May 1, 2008 | Unregistered CommenterKimberly
Beautiful Steph. Just beautiful. You make me cry, but in a good way. A you've touched my heart kind of way. Thank you.
May 1, 2008 | Unregistered CommenterRachel
I already knew this story but I still get choked up when I read it here. You are my friend.
May 1, 2008 | Unregistered CommenterBethany
Chick, friend, Steph! You are, in point of fact, a writer. A wonderful one. Keep up the great work. :)
May 1, 2008 | Unregistered CommenterMegan
Steph/chick, stop saying you're NOT A WRITER!! You clearly are, let it go and enjoy being one.
May 1, 2008 | Unregistered CommenterSuzy
Amazingly written! I admire you, for all that you've accomplished, for the person you are. And I'm glad I stumbled across you on the world wide web. Keep it up - you are so much more than you know.
May 1, 2008 | Unregistered CommenterSJ
Perfect..perfect...perfect.

Yes, Stephanie, you ARE a writer.
May 1, 2008 | Unregistered CommenterScout's Honor
Excellent piece. Moving and inspiring. You have come a long way, please give yourself the credit that is due. I have been reading your blog for over a year; you are a wonderful writer!
May 1, 2008 | Unregistered CommenterLisa O.
Congrats, Chick...Stephanie. Friend. I call you my friend, I hope you call me your friend, too. I am so happy for you and proud and I hope that you are smiling right now because you are AWESOME!

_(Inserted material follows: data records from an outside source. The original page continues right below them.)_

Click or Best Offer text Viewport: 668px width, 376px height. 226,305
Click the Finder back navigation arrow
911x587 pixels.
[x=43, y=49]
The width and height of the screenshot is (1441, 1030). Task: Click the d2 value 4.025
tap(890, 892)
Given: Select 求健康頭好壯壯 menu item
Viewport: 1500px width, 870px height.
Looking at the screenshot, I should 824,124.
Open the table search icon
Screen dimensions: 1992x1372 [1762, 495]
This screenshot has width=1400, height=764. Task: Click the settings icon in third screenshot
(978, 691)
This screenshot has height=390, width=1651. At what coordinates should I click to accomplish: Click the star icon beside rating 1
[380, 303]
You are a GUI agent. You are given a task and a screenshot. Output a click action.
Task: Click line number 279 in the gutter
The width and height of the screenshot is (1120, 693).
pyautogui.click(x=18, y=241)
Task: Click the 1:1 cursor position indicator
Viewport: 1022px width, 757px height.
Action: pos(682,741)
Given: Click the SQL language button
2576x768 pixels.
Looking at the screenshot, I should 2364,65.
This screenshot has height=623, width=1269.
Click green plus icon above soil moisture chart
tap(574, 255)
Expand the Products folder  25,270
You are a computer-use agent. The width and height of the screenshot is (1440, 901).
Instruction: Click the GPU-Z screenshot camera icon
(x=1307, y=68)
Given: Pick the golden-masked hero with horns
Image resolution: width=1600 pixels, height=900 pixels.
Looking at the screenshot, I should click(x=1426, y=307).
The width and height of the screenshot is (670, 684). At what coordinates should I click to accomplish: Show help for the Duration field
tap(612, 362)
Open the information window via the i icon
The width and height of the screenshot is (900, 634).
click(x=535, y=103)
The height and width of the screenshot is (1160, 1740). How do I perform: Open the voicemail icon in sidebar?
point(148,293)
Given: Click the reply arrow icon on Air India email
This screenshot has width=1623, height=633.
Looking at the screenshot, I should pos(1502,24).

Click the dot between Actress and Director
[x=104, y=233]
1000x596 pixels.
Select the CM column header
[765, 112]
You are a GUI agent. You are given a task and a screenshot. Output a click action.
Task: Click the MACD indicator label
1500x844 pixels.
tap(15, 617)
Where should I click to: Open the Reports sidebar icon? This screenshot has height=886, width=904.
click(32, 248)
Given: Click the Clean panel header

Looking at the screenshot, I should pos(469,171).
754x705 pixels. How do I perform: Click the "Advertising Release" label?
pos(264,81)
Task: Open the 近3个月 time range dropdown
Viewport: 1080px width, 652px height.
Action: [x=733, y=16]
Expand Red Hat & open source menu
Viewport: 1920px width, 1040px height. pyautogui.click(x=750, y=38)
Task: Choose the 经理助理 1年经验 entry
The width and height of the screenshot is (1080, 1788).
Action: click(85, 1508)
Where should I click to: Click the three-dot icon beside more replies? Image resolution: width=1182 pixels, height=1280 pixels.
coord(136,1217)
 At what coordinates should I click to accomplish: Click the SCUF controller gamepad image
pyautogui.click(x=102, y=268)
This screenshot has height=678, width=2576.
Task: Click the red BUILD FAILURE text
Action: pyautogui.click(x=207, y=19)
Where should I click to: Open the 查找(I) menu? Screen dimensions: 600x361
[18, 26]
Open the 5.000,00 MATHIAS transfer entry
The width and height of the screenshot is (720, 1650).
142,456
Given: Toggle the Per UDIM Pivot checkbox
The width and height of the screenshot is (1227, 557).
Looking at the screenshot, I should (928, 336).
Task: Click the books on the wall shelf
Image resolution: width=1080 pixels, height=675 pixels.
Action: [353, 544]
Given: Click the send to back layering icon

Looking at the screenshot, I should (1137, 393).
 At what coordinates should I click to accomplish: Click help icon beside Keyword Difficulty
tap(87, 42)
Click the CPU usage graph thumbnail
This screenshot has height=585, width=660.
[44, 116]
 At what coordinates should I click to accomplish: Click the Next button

I tried to post this earlier but it didn't post, sorry!
May 1, 2008 | Unregistered CommenterJ
I knew who this was after just a few lines ... the end confirmed it. You are an awesome writer - keep at it - we all will see your name on a book some day, for sure.
May 11, 2008 | Unregistered CommenterBeth
Stephanie,

You are a wonderful person and a very talented writer. And I am proud to be your friend.

Blessings,
Alpha Dude
May 18, 2008 | Unregistered CommenterAlpha Dude
Stephanie, finding you (That Chick) through Srivel.com brought me here & I'm so glad - what a very touching piece! So honest & heart-wrenching, yet inspirational because of your obvious perseverance! Happy for you & your great family life.

Are you glad now that the Anesthesiologist didn't say, "Yes!" ha.